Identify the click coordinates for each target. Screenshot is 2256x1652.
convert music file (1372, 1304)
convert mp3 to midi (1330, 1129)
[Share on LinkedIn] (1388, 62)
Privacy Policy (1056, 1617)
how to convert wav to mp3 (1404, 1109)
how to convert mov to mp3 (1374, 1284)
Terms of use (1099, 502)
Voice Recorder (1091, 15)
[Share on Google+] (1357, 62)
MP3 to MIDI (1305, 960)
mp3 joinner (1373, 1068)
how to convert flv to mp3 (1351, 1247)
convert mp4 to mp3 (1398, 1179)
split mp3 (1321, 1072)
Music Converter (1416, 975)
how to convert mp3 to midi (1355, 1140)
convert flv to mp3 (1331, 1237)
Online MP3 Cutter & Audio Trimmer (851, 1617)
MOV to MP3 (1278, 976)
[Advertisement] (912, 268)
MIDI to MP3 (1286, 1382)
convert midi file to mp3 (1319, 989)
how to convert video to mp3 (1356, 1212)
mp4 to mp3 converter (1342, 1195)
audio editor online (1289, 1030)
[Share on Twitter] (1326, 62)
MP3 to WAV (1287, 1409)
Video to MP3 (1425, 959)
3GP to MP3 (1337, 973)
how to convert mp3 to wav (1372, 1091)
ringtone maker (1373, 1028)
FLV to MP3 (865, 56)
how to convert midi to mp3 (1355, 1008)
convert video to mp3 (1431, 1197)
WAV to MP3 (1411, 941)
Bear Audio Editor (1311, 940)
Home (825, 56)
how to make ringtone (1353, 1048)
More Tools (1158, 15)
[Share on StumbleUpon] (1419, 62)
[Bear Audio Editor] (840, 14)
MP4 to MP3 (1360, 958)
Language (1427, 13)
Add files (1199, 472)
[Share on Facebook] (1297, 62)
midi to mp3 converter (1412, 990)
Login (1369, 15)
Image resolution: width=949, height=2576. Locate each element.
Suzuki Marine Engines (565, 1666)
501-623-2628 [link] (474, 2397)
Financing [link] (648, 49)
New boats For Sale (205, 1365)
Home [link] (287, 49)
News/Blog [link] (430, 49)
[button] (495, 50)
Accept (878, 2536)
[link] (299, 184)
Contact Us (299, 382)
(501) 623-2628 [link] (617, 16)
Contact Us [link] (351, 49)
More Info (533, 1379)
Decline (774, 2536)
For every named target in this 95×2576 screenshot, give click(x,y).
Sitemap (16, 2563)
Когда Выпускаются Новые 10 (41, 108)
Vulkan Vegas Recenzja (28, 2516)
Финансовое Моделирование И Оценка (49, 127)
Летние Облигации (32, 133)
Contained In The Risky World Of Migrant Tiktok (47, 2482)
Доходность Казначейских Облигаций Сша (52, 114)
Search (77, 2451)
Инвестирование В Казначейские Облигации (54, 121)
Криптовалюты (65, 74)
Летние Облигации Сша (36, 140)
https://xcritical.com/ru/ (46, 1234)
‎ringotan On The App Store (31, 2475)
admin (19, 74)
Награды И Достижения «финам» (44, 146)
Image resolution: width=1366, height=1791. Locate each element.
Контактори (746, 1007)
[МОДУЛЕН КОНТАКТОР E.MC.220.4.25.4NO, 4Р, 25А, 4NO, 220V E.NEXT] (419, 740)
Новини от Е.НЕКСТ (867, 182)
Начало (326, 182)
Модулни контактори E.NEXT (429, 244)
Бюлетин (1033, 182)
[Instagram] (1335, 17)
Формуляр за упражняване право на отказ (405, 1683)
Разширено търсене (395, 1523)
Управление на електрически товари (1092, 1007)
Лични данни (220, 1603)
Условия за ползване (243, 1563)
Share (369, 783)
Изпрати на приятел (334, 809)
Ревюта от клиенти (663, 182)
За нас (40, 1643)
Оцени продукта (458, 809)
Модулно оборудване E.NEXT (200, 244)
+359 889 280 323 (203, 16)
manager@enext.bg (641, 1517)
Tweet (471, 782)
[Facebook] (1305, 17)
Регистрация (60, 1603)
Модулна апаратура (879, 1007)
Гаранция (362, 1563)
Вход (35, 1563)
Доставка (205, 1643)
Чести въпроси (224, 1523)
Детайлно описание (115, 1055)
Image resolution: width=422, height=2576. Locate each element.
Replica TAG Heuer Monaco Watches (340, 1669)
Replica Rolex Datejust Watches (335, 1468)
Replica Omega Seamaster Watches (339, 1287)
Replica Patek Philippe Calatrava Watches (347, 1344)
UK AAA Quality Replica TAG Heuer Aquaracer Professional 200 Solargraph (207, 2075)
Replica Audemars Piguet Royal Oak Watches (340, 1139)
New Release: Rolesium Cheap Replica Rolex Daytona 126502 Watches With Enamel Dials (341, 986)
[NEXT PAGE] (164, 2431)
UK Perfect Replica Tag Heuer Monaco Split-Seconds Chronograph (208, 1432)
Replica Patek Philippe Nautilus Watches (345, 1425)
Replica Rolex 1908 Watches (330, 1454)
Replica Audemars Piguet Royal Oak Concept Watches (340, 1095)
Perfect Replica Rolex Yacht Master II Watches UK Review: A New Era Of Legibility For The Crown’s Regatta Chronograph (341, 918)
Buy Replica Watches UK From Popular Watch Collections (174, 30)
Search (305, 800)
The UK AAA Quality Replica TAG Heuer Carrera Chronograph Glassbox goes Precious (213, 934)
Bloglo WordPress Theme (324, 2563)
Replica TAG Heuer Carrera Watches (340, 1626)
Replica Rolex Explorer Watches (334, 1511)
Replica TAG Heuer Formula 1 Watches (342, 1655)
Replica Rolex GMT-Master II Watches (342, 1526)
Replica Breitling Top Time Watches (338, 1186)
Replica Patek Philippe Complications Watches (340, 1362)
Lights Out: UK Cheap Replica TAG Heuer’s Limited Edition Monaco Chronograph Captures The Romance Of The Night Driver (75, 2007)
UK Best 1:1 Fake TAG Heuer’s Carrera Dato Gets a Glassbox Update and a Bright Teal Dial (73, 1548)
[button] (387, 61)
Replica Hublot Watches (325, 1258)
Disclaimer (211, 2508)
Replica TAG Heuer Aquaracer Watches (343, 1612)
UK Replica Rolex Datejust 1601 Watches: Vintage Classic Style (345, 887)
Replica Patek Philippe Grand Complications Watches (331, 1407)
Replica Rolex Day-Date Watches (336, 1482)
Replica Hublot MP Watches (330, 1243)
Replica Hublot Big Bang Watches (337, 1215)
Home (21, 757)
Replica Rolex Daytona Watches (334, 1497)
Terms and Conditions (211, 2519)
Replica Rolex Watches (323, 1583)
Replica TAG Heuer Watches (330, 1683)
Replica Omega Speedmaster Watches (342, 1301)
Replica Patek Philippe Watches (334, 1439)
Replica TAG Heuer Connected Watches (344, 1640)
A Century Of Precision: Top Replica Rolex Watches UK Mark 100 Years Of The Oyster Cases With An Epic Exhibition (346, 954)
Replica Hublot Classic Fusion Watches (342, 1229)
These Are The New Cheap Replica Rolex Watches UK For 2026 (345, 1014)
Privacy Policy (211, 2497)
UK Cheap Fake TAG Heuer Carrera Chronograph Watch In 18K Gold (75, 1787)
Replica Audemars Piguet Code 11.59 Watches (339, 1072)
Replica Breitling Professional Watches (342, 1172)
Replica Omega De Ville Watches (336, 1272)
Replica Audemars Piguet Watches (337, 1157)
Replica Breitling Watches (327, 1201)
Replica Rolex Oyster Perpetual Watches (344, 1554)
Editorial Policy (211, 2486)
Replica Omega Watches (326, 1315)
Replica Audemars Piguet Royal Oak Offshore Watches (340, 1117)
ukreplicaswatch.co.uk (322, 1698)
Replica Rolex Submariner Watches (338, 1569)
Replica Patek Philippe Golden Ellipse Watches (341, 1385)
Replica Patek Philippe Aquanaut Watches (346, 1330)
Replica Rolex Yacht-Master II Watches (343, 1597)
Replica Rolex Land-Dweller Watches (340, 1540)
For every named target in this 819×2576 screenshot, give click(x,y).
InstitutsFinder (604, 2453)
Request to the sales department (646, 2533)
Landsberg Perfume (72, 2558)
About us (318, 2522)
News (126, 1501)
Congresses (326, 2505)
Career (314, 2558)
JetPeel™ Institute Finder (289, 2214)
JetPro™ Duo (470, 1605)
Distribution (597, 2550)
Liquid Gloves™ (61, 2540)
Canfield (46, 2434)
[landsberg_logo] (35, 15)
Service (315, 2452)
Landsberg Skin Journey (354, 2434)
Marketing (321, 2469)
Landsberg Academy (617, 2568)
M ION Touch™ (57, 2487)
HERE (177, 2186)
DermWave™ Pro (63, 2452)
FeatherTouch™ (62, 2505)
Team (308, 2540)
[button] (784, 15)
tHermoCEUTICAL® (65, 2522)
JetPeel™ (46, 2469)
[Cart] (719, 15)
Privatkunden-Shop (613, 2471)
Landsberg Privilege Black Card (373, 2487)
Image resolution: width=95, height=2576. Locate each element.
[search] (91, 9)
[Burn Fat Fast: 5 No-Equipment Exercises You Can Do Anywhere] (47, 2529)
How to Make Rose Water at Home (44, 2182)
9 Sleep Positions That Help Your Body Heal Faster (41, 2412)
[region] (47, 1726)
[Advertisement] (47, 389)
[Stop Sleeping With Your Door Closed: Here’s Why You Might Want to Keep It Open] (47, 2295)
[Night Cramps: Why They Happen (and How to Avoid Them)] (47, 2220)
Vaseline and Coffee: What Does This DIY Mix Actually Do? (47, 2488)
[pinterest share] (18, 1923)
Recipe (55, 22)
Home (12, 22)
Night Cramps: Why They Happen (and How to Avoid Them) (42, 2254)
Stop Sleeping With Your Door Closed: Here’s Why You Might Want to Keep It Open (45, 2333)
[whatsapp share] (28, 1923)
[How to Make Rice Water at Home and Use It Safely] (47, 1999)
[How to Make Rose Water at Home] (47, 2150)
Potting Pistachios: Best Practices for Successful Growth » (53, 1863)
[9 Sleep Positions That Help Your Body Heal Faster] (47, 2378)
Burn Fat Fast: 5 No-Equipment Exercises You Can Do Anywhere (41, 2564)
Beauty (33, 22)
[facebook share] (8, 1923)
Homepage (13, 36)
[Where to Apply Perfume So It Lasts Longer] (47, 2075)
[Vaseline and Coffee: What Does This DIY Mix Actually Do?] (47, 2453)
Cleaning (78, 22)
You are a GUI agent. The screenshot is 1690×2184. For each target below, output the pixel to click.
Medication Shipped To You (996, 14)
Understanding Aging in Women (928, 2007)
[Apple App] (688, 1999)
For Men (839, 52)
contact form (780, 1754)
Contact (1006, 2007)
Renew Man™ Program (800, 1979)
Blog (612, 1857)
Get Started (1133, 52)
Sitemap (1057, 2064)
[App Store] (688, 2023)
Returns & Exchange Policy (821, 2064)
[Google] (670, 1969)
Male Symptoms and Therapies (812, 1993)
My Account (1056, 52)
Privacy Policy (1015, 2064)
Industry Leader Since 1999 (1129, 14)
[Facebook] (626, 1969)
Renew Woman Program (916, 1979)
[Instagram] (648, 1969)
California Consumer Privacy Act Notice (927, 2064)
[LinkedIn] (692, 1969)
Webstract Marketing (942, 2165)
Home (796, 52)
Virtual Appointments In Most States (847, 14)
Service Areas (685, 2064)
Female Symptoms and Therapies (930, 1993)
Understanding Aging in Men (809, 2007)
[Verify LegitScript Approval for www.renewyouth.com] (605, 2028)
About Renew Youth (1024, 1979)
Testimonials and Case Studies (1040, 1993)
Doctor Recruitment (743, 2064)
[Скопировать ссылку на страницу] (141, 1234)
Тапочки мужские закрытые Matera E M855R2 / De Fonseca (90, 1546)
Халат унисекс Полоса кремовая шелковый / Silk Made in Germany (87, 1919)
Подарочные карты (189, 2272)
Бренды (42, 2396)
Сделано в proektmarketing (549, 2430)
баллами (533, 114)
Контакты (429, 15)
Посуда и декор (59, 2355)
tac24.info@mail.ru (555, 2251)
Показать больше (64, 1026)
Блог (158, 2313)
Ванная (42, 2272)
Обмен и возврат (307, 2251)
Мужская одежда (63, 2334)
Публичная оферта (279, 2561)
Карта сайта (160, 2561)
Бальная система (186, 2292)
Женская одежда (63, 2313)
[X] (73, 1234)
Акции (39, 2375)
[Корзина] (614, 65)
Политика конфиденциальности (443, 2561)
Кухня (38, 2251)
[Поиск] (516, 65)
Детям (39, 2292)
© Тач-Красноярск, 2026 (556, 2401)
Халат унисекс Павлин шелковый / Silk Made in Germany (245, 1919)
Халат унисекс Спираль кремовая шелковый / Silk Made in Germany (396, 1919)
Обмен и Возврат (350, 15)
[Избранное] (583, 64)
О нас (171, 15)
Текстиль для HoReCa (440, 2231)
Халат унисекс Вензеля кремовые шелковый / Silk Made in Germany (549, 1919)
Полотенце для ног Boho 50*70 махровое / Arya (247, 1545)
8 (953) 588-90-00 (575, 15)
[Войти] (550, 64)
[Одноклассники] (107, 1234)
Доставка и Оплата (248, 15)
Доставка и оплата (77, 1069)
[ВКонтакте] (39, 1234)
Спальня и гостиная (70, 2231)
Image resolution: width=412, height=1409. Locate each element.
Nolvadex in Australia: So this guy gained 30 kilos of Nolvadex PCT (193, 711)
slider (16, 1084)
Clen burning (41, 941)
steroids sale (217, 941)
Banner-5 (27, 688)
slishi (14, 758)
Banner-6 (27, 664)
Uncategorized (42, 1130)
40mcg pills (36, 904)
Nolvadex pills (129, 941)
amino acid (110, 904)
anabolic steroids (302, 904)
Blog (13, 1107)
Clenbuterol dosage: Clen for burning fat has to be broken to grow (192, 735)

======

_Exercise objective_: At the first line of the material above, start reproducing each line exactly, and end with the line that holds "split mp3 (1321, 1072)", adding nothing.

_Reply_:
Identify the click coordinates for each target. Screenshot is 2256x1652.
convert music file (1372, 1304)
convert mp3 to midi (1330, 1129)
[Share on LinkedIn] (1388, 62)
Privacy Policy (1056, 1617)
how to convert wav to mp3 (1404, 1109)
how to convert mov to mp3 (1374, 1284)
Terms of use (1099, 502)
Voice Recorder (1091, 15)
[Share on Google+] (1357, 62)
MP3 to MIDI (1305, 960)
mp3 joinner (1373, 1068)
how to convert flv to mp3 (1351, 1247)
convert mp4 to mp3 (1398, 1179)
split mp3 (1321, 1072)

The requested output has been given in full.